Postgres queries

From WormBaseWiki
Revision as of 20:45, 28 January 2016 by Kyook (talk | contribs)
Jump to navigationJump to search

back to Caltech_documentation

Query page

postgres queries can be entered here

To make a query, you need to know the postgres table that carries the values you want.
Postgres table prefixes are listed in the third column in this wiki table.
More details of tables for specific datatypes are listed here.

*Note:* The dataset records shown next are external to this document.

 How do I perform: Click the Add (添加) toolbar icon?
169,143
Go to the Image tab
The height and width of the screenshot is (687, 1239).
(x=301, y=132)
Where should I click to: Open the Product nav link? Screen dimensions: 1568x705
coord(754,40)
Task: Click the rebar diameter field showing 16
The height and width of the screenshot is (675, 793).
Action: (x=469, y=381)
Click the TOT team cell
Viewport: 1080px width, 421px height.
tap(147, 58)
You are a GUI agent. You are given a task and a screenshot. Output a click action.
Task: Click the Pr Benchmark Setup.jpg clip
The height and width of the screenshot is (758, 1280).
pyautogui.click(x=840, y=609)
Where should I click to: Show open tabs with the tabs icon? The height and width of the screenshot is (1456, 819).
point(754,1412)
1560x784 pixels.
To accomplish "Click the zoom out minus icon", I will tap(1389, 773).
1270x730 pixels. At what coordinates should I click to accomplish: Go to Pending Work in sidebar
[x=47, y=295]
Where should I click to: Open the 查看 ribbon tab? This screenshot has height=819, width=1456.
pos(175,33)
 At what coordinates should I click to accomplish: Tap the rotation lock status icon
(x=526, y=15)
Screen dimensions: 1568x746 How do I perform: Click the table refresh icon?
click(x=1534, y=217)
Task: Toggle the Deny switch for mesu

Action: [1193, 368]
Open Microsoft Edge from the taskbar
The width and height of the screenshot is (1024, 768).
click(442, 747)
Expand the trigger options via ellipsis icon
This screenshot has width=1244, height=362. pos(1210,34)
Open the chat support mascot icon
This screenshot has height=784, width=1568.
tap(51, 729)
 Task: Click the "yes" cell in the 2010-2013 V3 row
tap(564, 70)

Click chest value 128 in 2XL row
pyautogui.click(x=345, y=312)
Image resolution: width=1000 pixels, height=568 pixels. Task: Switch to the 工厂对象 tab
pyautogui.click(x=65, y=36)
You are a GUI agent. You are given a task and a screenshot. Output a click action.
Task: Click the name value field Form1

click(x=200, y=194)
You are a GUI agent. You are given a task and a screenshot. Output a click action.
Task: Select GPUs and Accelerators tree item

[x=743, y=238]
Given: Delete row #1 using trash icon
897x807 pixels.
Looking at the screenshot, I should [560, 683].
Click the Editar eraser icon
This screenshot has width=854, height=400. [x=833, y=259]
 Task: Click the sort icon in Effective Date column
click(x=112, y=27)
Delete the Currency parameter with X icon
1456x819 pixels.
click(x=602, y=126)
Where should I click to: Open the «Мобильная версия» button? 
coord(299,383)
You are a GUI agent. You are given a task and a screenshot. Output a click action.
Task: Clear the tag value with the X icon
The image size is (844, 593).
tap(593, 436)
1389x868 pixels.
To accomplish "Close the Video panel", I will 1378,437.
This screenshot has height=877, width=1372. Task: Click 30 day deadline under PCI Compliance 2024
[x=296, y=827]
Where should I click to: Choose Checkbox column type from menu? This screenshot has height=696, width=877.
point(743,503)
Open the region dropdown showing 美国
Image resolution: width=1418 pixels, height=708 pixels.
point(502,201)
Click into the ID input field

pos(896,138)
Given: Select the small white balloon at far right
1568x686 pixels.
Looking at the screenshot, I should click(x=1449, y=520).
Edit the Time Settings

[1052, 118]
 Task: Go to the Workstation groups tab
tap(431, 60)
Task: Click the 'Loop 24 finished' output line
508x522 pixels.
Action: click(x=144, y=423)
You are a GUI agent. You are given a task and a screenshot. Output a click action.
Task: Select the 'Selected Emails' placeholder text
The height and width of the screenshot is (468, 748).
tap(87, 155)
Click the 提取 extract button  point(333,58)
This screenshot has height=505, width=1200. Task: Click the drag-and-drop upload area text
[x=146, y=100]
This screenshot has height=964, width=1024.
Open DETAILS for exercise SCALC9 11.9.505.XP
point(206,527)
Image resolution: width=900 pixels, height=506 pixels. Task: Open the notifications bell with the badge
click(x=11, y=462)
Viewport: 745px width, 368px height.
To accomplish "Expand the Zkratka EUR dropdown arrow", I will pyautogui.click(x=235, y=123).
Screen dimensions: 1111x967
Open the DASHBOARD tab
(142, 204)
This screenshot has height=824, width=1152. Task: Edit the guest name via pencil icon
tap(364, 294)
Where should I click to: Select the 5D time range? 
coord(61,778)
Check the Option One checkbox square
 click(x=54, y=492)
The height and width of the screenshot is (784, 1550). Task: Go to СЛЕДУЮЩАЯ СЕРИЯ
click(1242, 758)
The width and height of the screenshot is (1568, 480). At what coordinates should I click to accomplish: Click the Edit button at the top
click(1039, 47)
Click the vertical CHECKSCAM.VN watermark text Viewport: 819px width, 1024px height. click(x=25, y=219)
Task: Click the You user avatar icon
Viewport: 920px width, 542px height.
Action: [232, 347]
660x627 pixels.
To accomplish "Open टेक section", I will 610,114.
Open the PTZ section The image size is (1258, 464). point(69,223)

A standard query follows this format (do not forget the ';' at the end of the query)

SELECT * FROM cur_transgene WHERE cur_transgene IS NOT NULL;

In this case, you are querying for any transgene value in the cur_transgene table where a value exists.

Queries

Find the number of curatable papers in the corpus - papers with the primary tag

SELECT COUNT (*) FROM pap_primary_data WHERE pap_primary_data = 'primary';

Find the number of papers published in a given year and in the WB corpus

SELECT COUNT(*) FROM pap_year WHERE pap_year = '2013';

Find the number of curatable papers in postgres for a given year

SELECT COUNT(*) FROM pap_year WHERE pap_year = '2015' AND joinkey IN (SELECT joinkey FROM pap_primary_data WHERE pap_primary_data = 'primary');

List values in two different OA tables for one line where values are not empty - map molecule ids to chebi ids

SELECT mop_chebi.mop_chebi, mop_name.mop_name FROM mop_chebi, mop_name WHERE mop_chebi.joinkey = mop_name.joinkey;

Find a paper based on a title:

SELECT * FROM pap_title WHERE pap_title ~ '"title "';

a script to find papers by case-insensitive substring search of the title:

on tazendra  /home/azurebrd/work/parsings/karen/20150925_witting_papers/simple_paper_title_search.pl

Show count for distinct papers curated for variation phenotypes:

SELECT COUNT(DISTINCT app_paper) FROM app_paper WHERE joinkey IN (SELECT joinkey FROM app_variation);

Show all tables of a particular OA (in this case, the phenotype app tables):

SELECT table_schema, table_name FROM information_schema.tables WHERE table_schema = 'public' AND table_name ~ '^app';

Same query as above however this one will filter out the history tables:

SELECT table_schema, table_name FROM information_schema.tables WHERE table_schema = 'public' AND table_name ~ '^app' AND table_name ! ~ 'hst$';

Checking for duplicate values in interaction (int_) or transgene (trp_) name tables or transgene synonym tables

SELECT int_name, COUNT(*) AS count FROM int_name GROUP BY int_name HAVING COUNT(*) > 1;
SELECT trp_name, COUNT(*) AS count FROM trp_name GROUP BY trp_name HAVING COUNT(*) > 1;
SELECT trp_synonym, COUNT(*) AS count FROM trp_synonym GROUP BY trp_synonym HAVING COUNT(*) > 1;

Show pgids where there is no WBTransgeneID assigned

SELECT * FROM trp_curator WHERE joinkey NOT IN (SELECT joinkey FROM trp_name);

Display pgids where the value in trp_synonym is a blank (note this is different from being null).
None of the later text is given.